Una delle conseguenze sociali profilate dalle sigle sindacali riguarda anche le tensioni che si creano tra gli utenti dei servizi Amt e gli autisti. «Le persone sono esasperate dalle lunghe attese e se la prendono con il personale», racconta Lo Schiavo. Senza contare i danni al turismo generati dalla riduzione delle corse che portano verso le mete più turistiche del territorio etneo raggiunte dai mezzi Amt, come il litorale della Playa da un lato e Ognina, la Scogliera, Aci Castello e Aci Trezza dall’altro. «Sono queste alcune delle linee più sacrificate anche se – continua il sindacalista – una situazione simile si registra anche verso destinazioni più interne come San Giovanni Galermo, Librino, Picanello e Barriera». E anche per la Cgil e la Cisl l’Amt «ha toccato i minimi storici di tutto il suo servizio». I segretari provinciali dei due sindacati – rispettivamente Alessandro Grasso e Mauro Torrisi – sostengono che la soppressione delle linee derivi da cause diverse che vanno dalla cattiva gestione della ditta ai guasti

E su quest’ultimo punto interviene il meccanico di un’officina che si occupa della manutenzione degli autobus Amt, che preferisce rimanere anonimo. «Lavoriamo a regime ridotto perché, a causa dell’assenza di pezzi di ricambio, non possiamo occuparci degli interventi sostanziali che richiedono le vetture», spiega il tecnico. «Possiamo riparare qualche freccia ma difficilmente riusciamo a intervenire sulle sospensioni delle gomme o sull’idroguida perché la ditta non ha i soldi per i pezzi», continua il meccanico. «È anche per questo motivo che le vetture si rompono in continuazione e che gli autisti non si prendono la responsabilità di portare fuori dal deposito autobus che non sono sicuri al cento per cento: in caso di incidente e di eventuali danni ai passeggeri la responsabilità – racconta Lo Schiavo – è del guidatore». «Catania non meritava di fare questa fine dal punto di vista del trasporto pubblico», conclude il sindacalista. Ragion per cui lui e il collega di Faisa-Cisal Aldo Moschella hanno richiesto l’intervento della prefettura per fare chiarezza sulla vicenda. 

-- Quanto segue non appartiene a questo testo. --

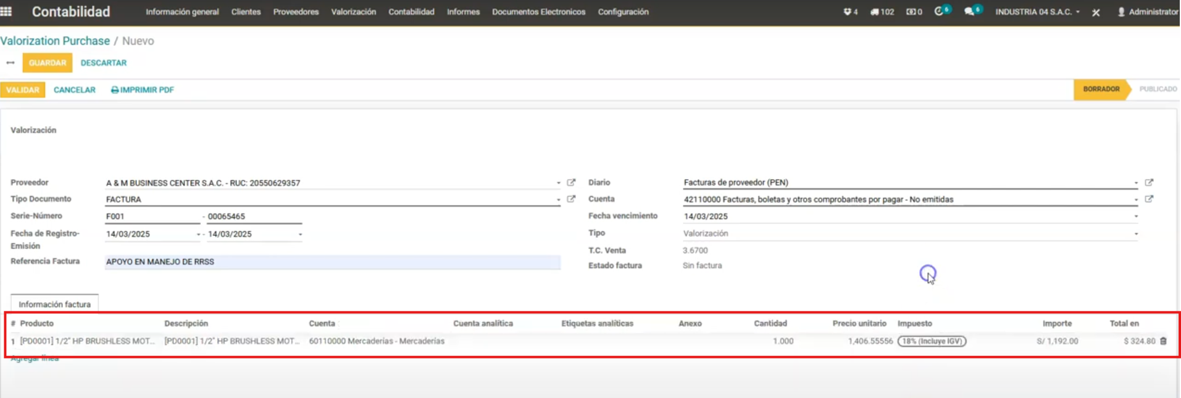Open the Documentos Electronicos menu
Screen dimensions: 1181x398
538,12
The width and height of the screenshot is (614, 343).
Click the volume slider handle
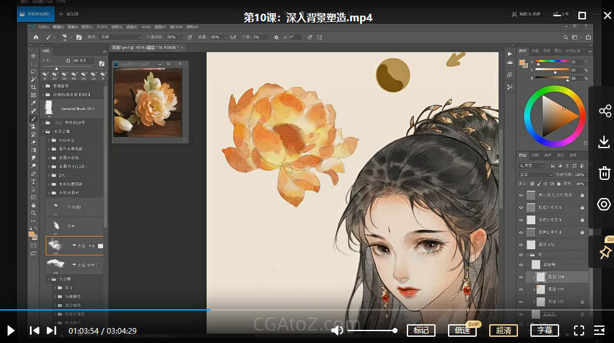point(395,331)
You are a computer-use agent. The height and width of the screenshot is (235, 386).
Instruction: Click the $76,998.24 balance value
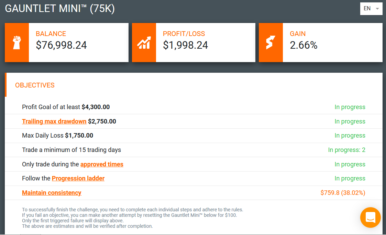(x=61, y=45)
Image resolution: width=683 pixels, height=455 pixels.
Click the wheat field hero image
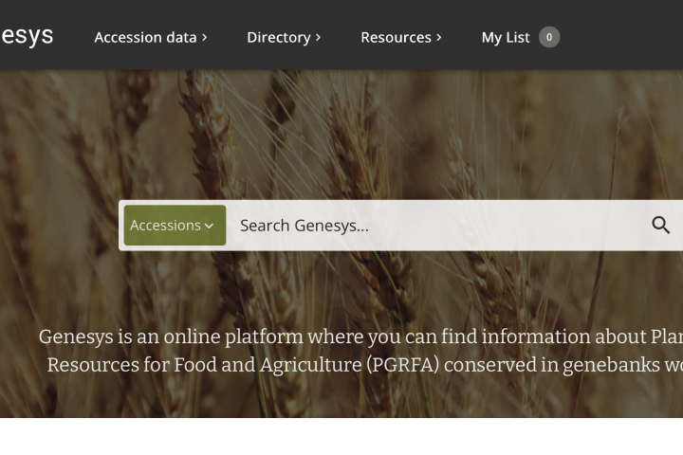point(379,133)
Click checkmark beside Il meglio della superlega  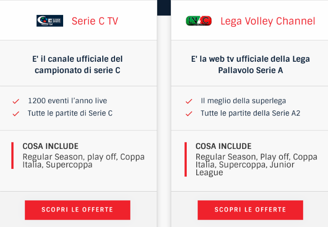tap(189, 101)
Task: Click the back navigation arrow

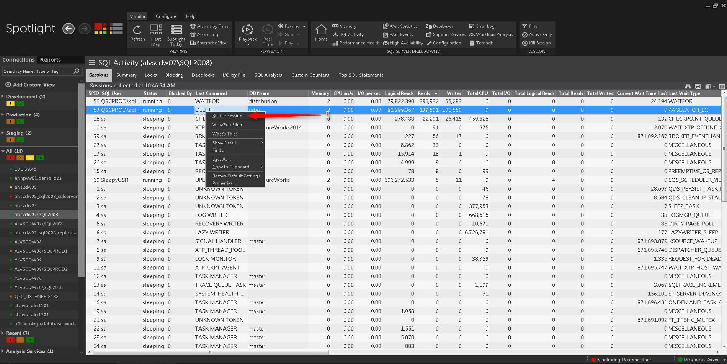Action: [69, 29]
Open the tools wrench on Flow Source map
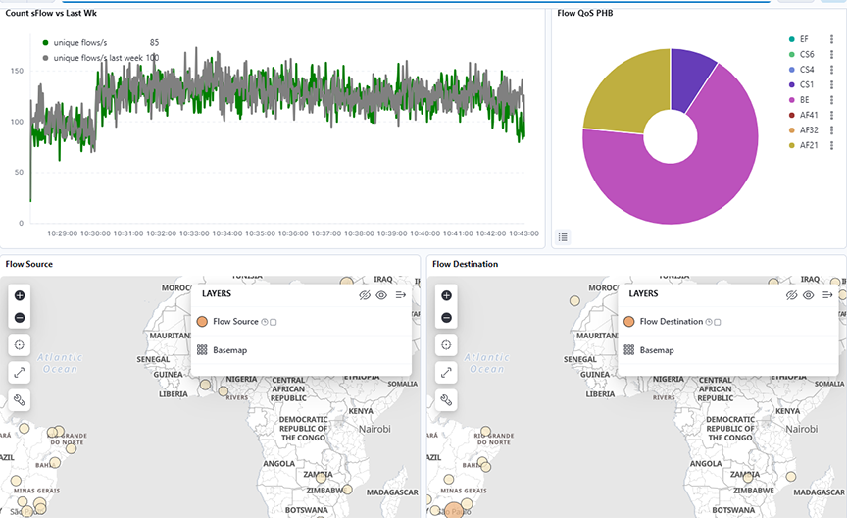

La richiesta, intanto, è quella di un tavolo tecnico tra il Comune di Catania (socio unico dell’azienda), la Regione Siciliana, i vertici della società partecipata e le forze sociali. L’obiettivo ultimo è «la ristrutturazione della ditta, secondo un percorso di risanamento e – sostiene Moschella – l’attuazione di un serio piano industriale, quantomeno quinquennale». Per il sindacalista, d’accordo con il collega di Fast-Confsal, l’Azienda metropolitana trasporti etnea rischia «di fare una brutta fine per via di continue tensioni sociali: la crisi finanziaria della ditta ha ricadute molto negative sulle fasce più deboli della società catanese, dai poveri agli anziani».